Because the speed of weight loss is linked to medical complications, people who lose a lot of weight rapidly through extreme weight loss behaviors may be at high risk for medical  complications, even if they seem normal or above average weight.

In addition to the six eating disorders listed above, there are also lesser-known or less common eating disorders. There are three main categories of these:

  • Purging disorder – People with purging disorder often use purging behaviors to control their weight or shape, such as vomiting, diuretics, laxatives, or excessive exercising. They do not binge, however.
  • Night eating syndrome – People with this syndrome frequently eat excessively after waking up from sleep.
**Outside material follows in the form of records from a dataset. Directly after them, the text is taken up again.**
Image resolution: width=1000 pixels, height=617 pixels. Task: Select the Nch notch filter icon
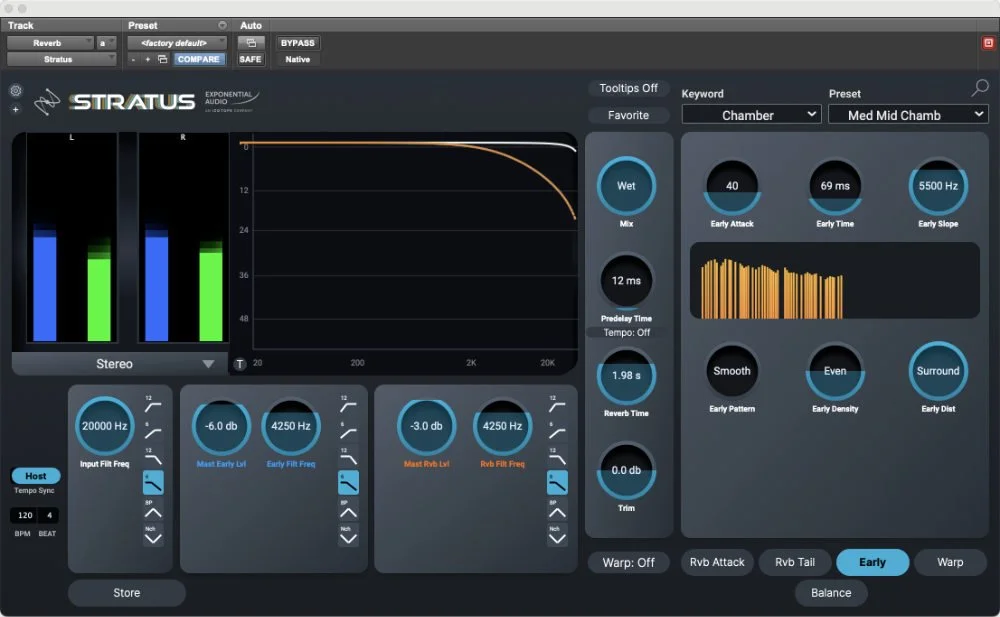point(153,533)
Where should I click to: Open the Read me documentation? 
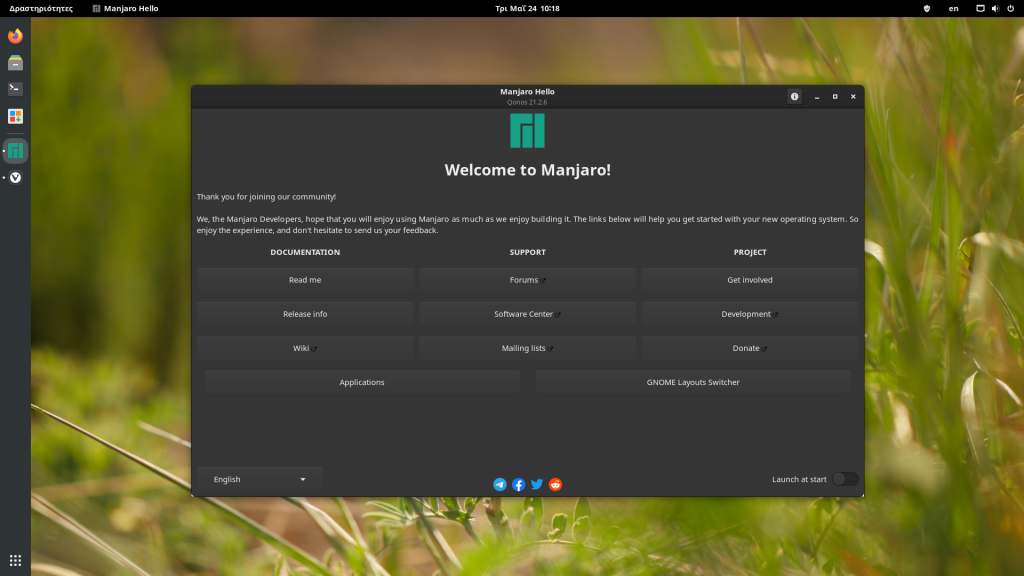pos(305,280)
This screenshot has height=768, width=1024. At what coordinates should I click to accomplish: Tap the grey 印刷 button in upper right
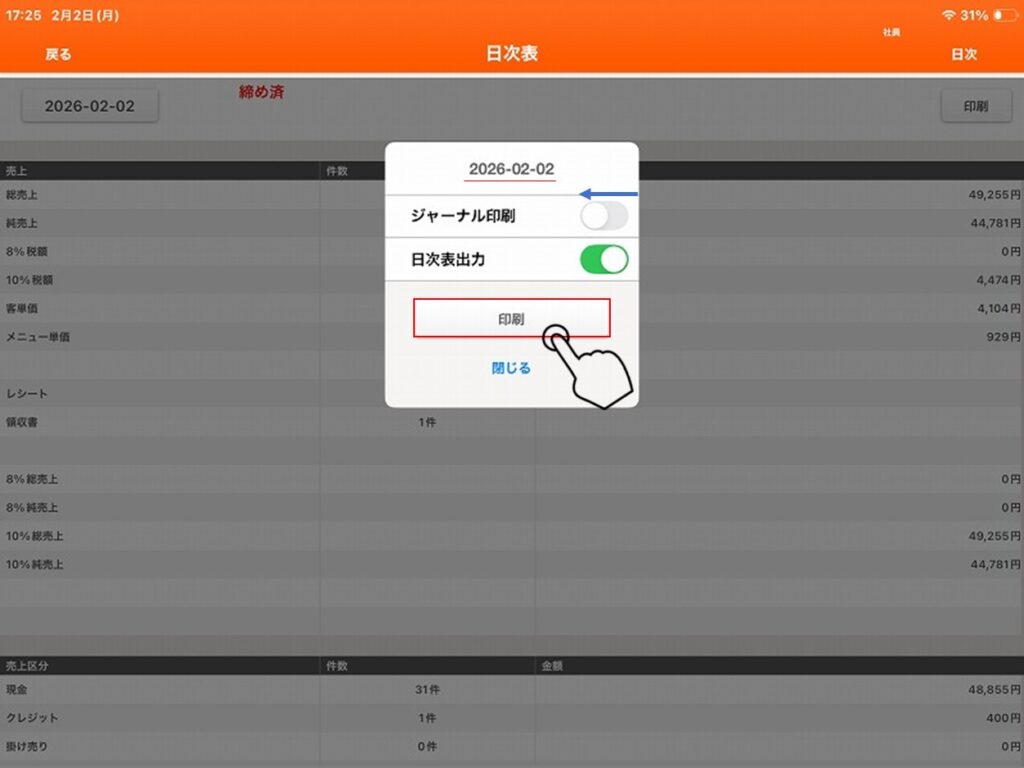click(x=975, y=106)
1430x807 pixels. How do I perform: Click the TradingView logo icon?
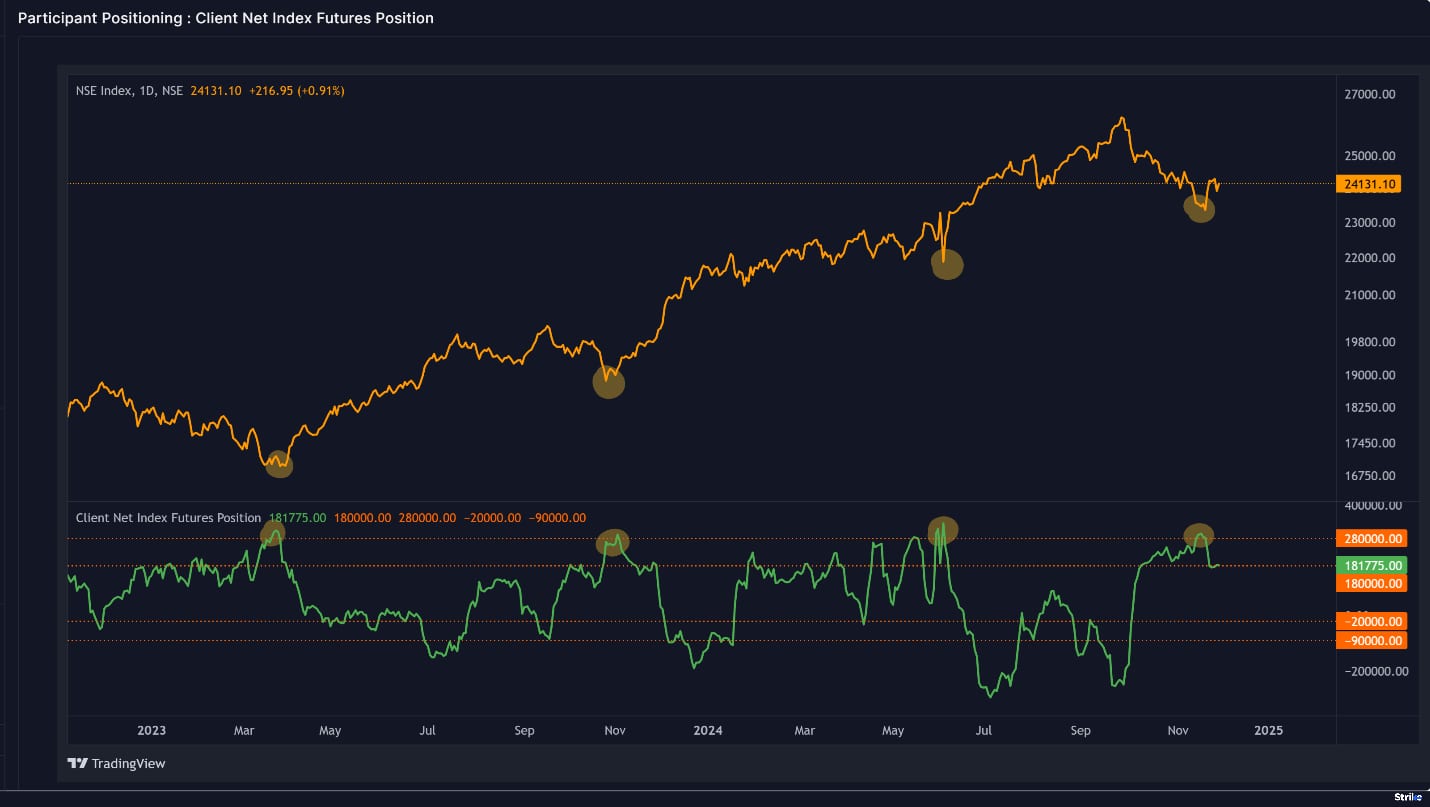(x=77, y=763)
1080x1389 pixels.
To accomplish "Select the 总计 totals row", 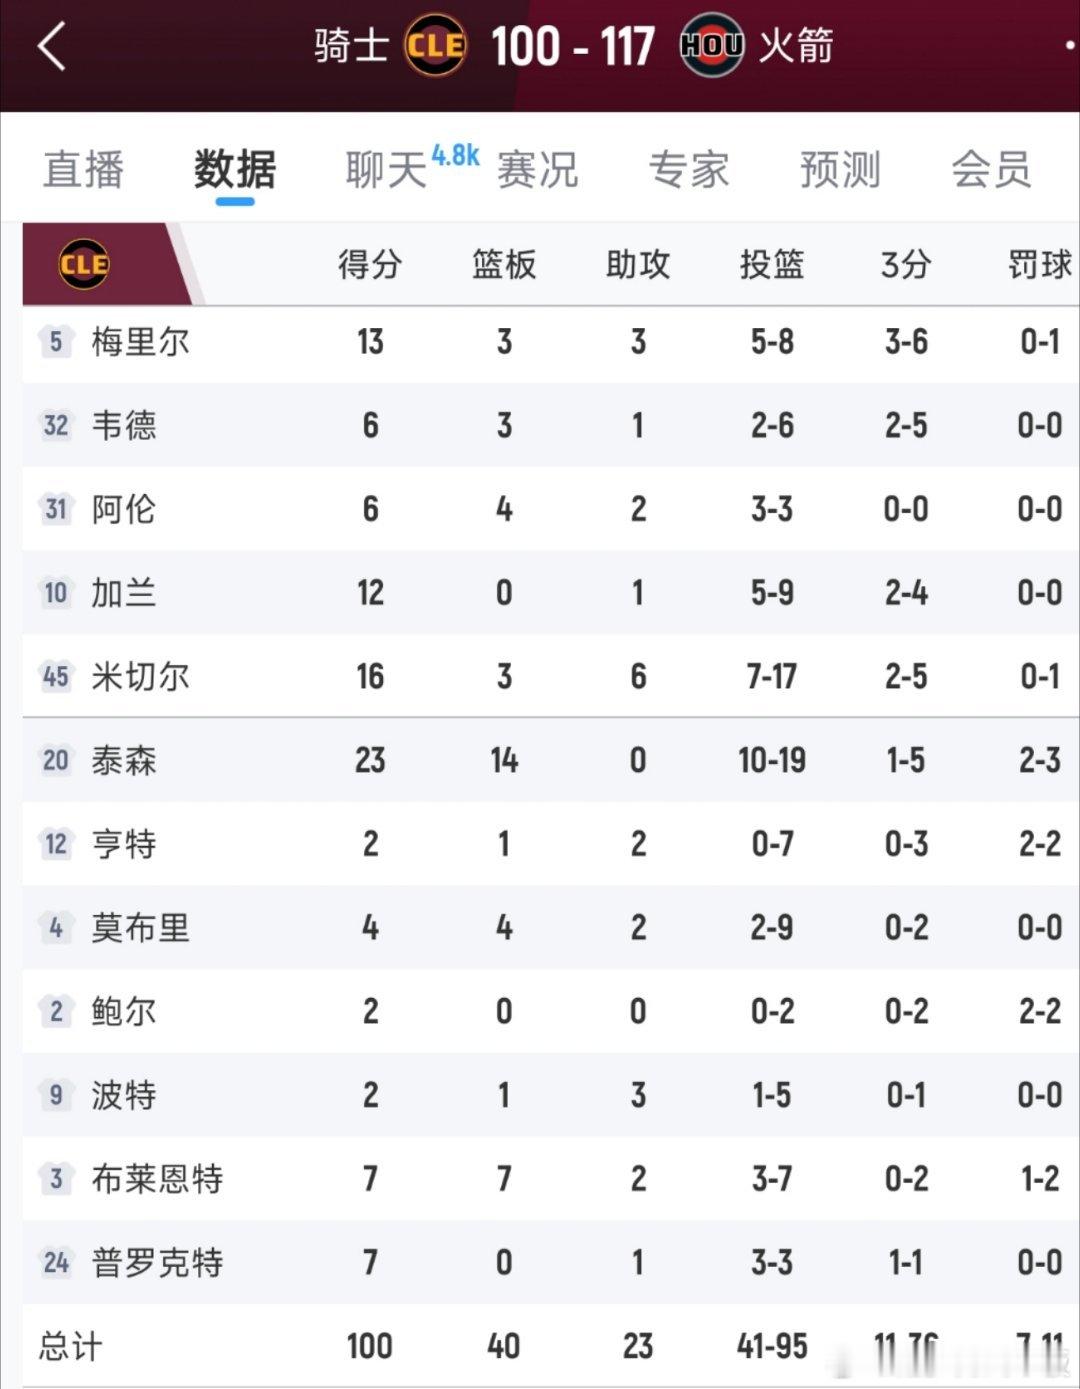I will click(x=551, y=1346).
Other specified feeding or eating disorders (OSFED). Despite not being listed in the DSM-5, this category includes any conditions that share similarities with eating disorders but cannot be classified into any of those categories above.

Orthorexia is a condition that may fall under OSFED. However, despite being increasingly discussed in the media and in scientific studies, orthorexia has not yet been recognized as a distinct eating disorder  by the current DSM.

People with orthorexia tend to focus obsessively on healthy eating, to the point that it  disrupts their daily lives. People with this condition may completely eliminate food groups, fearing that they are unhealthy. The result can be  severe weight loss, malnutrition, inability to eat outside the home,  and emotional distress.

Orthorexia patients rarely focus on losing weight. It is rather dependent on how well they adhere to their self-imposed dietary rules that they define their self-worth, identity, and satisfaction.